DİĞER KATEGORİLER

Fatiha’da verdiğimiz söz

Fatiha’da verdiğimiz söz- Hüseyin TOPTAŞ- Yeni Meram Gazetesi

İSLAM OYUNLARI 6
Kur’an’ın içerdiği esaslar öz olarak Fâtiha’da vardır. Zira övgü ve yüceltilmeye lâyık bir tek Allah’ın varlığı, onun hâkimiyeti, tek mabut oluşu, kulluğun ancak O’na yapılıp O’ndan yardım isteneceği, bu sûrede özlü bir şekilde ifade edilmiştir. Fatiha özümsenmeden yapılacak okumalar, dualar noksan kalmaktadır. Övgüler Rabbimiz yerine bağlı bulunulan şeyhlere yönelmekte, tevhid inancı zedelenmekte, farkına varmadan Müslümanlar şirk bataklığına düşebilmektedirler.

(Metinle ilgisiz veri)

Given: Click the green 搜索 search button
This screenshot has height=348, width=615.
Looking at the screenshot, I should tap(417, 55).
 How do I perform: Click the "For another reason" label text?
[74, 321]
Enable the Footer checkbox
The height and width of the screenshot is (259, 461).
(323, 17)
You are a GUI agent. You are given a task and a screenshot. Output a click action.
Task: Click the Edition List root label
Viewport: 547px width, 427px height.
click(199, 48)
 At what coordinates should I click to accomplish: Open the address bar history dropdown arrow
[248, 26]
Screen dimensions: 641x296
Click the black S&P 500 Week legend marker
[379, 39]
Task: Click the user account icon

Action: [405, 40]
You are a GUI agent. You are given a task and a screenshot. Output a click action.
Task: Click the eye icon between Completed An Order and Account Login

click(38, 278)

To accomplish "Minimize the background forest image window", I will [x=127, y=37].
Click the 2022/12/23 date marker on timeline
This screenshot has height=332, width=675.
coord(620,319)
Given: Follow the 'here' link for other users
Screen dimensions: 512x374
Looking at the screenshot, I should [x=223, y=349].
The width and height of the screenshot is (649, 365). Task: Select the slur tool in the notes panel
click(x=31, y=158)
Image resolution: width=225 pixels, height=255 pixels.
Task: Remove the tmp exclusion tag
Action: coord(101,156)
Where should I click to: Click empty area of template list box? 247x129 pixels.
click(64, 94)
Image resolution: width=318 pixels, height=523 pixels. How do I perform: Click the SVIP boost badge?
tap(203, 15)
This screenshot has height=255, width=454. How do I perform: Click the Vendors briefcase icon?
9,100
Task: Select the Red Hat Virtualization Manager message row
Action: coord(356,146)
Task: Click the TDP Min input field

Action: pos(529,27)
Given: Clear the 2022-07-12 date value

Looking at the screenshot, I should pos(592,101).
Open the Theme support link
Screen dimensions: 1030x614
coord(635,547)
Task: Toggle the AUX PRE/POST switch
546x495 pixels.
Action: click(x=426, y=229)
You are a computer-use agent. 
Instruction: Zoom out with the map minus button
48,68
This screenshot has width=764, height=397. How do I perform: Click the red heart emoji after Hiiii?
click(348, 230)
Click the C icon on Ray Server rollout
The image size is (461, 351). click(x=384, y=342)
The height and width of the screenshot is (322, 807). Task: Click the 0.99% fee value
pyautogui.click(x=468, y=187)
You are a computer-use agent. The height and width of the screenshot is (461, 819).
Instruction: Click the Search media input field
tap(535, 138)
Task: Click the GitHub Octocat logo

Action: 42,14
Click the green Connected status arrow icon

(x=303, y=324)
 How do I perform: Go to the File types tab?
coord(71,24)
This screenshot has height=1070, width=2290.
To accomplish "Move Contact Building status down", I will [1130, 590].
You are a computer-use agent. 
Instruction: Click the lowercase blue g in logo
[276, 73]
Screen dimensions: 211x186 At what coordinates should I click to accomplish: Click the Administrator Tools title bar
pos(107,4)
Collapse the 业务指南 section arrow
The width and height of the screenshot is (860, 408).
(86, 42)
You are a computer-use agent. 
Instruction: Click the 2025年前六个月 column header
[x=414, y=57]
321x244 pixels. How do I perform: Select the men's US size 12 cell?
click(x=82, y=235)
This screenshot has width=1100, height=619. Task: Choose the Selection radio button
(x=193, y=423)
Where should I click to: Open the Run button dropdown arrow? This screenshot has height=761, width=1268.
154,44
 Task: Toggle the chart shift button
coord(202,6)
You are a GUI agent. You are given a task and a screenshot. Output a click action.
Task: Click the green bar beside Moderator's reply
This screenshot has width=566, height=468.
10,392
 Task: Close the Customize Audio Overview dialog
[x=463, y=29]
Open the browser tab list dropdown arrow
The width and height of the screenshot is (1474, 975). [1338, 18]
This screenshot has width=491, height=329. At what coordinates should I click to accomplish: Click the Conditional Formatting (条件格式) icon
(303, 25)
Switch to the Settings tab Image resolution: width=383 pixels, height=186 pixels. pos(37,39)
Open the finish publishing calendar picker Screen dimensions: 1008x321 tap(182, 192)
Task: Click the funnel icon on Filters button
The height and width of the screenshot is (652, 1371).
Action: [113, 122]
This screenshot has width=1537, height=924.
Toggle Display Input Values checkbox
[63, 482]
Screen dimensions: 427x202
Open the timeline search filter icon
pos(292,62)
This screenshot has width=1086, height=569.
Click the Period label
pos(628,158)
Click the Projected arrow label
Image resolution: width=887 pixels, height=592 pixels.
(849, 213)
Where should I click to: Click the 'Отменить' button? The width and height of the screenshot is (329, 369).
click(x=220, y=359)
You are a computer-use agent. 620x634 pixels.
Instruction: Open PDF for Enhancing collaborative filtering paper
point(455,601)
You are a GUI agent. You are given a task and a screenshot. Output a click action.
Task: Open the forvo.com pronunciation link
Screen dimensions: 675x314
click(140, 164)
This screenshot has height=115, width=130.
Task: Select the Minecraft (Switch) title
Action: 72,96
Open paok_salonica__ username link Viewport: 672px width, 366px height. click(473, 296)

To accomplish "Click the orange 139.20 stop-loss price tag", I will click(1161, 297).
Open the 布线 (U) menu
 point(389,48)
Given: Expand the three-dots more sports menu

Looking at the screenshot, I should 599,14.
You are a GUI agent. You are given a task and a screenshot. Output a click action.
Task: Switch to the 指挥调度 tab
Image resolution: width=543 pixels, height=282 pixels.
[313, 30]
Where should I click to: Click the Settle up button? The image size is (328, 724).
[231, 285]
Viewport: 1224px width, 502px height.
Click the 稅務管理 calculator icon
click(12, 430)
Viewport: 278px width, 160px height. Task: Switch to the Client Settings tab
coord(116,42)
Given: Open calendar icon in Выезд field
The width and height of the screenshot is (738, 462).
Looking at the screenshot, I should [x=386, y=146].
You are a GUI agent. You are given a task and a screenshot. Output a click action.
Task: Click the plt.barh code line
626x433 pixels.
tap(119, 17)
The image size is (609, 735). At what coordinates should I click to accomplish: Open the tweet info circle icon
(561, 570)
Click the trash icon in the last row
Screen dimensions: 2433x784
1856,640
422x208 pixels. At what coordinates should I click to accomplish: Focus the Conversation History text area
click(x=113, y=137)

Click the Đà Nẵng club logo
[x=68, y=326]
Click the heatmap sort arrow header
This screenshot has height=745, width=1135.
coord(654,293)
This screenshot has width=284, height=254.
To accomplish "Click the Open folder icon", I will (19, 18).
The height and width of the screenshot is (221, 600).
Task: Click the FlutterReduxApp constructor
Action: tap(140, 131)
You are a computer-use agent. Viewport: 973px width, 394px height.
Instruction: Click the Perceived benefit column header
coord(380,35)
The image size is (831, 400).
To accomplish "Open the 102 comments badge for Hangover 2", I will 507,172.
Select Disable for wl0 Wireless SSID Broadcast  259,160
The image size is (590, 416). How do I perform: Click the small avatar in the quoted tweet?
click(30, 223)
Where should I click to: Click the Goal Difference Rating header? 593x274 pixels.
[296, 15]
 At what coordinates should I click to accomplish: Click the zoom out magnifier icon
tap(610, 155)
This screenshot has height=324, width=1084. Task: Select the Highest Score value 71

Dua için, yardım için hatta mahşer gününün sıkıntılarından kurtulmak için şeyhlerden, kutublardan medet beklenmektedir. Namaz kılan bir mü’min günde en az kırk defa Fatiha suresini okuduğu halde Fatiha’nın mesajından uzak bir hayat yaşamaktadır. Rabbimiz buyuruyor: “Bismillâhirrahmânirrahîm. Hamd, Âlemlerin Rabbi, Rahmân, Rahîm, hesap ve ceza gününün (ahiret gününün) mâliki Allah’a mahsustur. (Allahım!) Yalnız sana ibadet ederiz ve yalnız senden yardım dileriz. Bizi doğru yola, kendilerine nimet verdiklerinin yoluna ilet; gazaba uğrayanlarınkine ve sapıklarınkine değil.” Müslim’in rivayet ettiği bir kutsî hadiste Allah Teâlâ’nın, “Namazı (Fâtiha’yı) kulumla kendi aramda yarı yarıya paylaştım ve kulum dilediğini alacaktır” buyurduğu ifade edildikten sonra şöyle devam edilmiştir: Kul (namazda Fâtiha’yı okurken) “Hamd âlemlerin rabbi Allah’a mahsustur” deyince Allah, “Kulum bana hamdetti” buyurur. Kul “rahmân ve rahîm” deyince Allah, “Kulum beni övdü” der. “Ceza gününün tek sahibi” deyince “Kulum benim yüceliğimi dile getirdi” der. “Ancak sana ibadet eder ve yalnız senden yardım dileriz” deyince “Bu, kulumla benim aramda ortak olan kısımdır ve istediği kulumun olacaktır” buyurur. Kul “Bizi dosdoğru yola ilet; nimetine erdirdiklerinin yoluna; gazaba uğramışların yoluna da, doğrudan sapmışların yoluna da değil!” deyince Allah, “İşte bu, yalnızca kuluma aittir ve kuluma istediği verilecektir” buyurur. Namazda veya namaz dışında Fâtiha’yı okuyan veya dinleyen kimse, sûrenin sonunda “âmin” deyince aynı zamanda meleklerin de “âmin” dedikleri, hem şehâdet hem de gayb âlemlerinde aynı anda dile getirilen bu duanın Allah tarafından kabul buyurulacağı hadislerde açıklanmıştır. (Buhârî, Müslim)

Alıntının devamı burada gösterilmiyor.